**Exercise brief**
Please rewrite the items below, replacing "Where should I click to" with "Where do I click to" and leaving everything else unchanged.

**Data lines**
•••••
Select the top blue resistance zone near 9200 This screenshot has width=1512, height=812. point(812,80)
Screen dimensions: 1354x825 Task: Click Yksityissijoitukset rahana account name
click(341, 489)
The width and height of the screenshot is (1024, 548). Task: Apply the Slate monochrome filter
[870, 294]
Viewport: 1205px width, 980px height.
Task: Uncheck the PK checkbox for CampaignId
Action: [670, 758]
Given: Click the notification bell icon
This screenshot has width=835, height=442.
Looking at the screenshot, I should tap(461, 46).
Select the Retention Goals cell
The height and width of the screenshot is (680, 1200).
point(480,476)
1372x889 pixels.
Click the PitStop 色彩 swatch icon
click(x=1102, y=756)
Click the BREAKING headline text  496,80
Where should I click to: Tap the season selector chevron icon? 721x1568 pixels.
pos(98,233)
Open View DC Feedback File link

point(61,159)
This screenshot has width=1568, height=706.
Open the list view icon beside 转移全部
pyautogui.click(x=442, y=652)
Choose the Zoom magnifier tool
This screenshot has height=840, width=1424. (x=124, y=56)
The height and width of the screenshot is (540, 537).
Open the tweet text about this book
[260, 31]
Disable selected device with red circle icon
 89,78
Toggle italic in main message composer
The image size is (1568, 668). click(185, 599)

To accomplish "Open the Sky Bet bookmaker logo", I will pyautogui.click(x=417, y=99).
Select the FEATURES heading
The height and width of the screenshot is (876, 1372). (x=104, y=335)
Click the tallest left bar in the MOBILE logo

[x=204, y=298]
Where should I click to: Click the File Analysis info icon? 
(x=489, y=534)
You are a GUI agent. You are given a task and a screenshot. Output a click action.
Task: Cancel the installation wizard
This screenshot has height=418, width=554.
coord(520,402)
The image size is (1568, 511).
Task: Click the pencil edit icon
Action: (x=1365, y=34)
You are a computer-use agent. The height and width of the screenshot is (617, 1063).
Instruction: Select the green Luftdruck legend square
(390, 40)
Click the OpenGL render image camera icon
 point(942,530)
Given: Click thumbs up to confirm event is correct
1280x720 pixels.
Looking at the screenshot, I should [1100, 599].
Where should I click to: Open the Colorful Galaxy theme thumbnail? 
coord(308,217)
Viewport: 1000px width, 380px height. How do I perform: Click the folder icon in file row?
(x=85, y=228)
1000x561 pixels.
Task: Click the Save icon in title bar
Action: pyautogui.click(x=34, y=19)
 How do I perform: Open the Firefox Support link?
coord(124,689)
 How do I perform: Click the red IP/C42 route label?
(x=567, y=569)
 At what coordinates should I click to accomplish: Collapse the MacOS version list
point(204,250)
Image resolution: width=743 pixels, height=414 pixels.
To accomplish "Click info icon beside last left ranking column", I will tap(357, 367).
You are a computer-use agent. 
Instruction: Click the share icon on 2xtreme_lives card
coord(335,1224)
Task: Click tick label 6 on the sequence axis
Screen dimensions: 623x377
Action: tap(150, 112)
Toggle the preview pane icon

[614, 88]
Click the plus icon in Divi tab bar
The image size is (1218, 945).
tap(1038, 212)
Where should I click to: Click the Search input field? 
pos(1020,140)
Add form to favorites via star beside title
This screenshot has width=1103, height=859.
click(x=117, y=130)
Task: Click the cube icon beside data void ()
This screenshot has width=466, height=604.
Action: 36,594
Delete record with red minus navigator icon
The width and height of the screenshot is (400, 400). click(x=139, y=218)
•••••
**The response**
Select the top blue resistance zone near 9200 This screenshot has width=1512, height=812. point(812,80)
Screen dimensions: 1354x825 Task: Click Yksityissijoitukset rahana account name
click(341, 489)
The width and height of the screenshot is (1024, 548). Task: Apply the Slate monochrome filter
[870, 294]
Viewport: 1205px width, 980px height.
Task: Uncheck the PK checkbox for CampaignId
Action: [670, 758]
Given: Click the notification bell icon
This screenshot has width=835, height=442.
Looking at the screenshot, I should tap(461, 46).
Select the Retention Goals cell
The height and width of the screenshot is (680, 1200).
point(480,476)
1372x889 pixels.
Click the PitStop 色彩 swatch icon
click(x=1102, y=756)
Click the BREAKING headline text  496,80
Where do I click to: Tap the season selector chevron icon? 721x1568 pixels.
pos(98,233)
Open View DC Feedback File link

point(61,159)
This screenshot has width=1568, height=706.
Open the list view icon beside 转移全部
pyautogui.click(x=442, y=652)
Choose the Zoom magnifier tool
This screenshot has height=840, width=1424. (x=124, y=56)
The height and width of the screenshot is (540, 537).
Open the tweet text about this book
[260, 31]
Disable selected device with red circle icon
 89,78
Toggle italic in main message composer
The image size is (1568, 668). click(185, 599)

To accomplish "Open the Sky Bet bookmaker logo", I will pyautogui.click(x=417, y=99).
Select the FEATURES heading
The height and width of the screenshot is (876, 1372). (x=104, y=335)
Click the tallest left bar in the MOBILE logo

[x=204, y=298]
Where do I click to: Click the File Analysis info icon? 
(x=489, y=534)
You are a GUI agent. You are given a task and a screenshot. Output a click action.
Task: Cancel the installation wizard
This screenshot has height=418, width=554.
coord(520,402)
The image size is (1568, 511).
Task: Click the pencil edit icon
Action: (x=1365, y=34)
You are a computer-use agent. The height and width of the screenshot is (617, 1063).
Instruction: Select the green Luftdruck legend square
(390, 40)
Click the OpenGL render image camera icon
 point(942,530)
Given: Click thumbs up to confirm event is correct
1280x720 pixels.
Looking at the screenshot, I should [1100, 599].
Where do I click to: Open the Colorful Galaxy theme thumbnail? 
coord(308,217)
Viewport: 1000px width, 380px height. How do I perform: Click the folder icon in file row?
(x=85, y=228)
1000x561 pixels.
Task: Click the Save icon in title bar
Action: pyautogui.click(x=34, y=19)
 How do I perform: Open the Firefox Support link?
coord(124,689)
 How do I perform: Click the red IP/C42 route label?
(x=567, y=569)
 At what coordinates should I click to accomplish: Collapse the MacOS version list
point(204,250)
Image resolution: width=743 pixels, height=414 pixels.
To accomplish "Click info icon beside last left ranking column", I will tap(357, 367).
You are a computer-use agent. 
Instruction: Click the share icon on 2xtreme_lives card
coord(335,1224)
Task: Click tick label 6 on the sequence axis
Screen dimensions: 623x377
Action: tap(150, 112)
Toggle the preview pane icon

[614, 88]
Click the plus icon in Divi tab bar
The image size is (1218, 945).
tap(1038, 212)
Where do I click to: Click the Search input field? 
pos(1020,140)
Add form to favorites via star beside title
This screenshot has width=1103, height=859.
click(x=117, y=130)
Task: Click the cube icon beside data void ()
This screenshot has width=466, height=604.
Action: 36,594
Delete record with red minus navigator icon
The width and height of the screenshot is (400, 400). click(x=139, y=218)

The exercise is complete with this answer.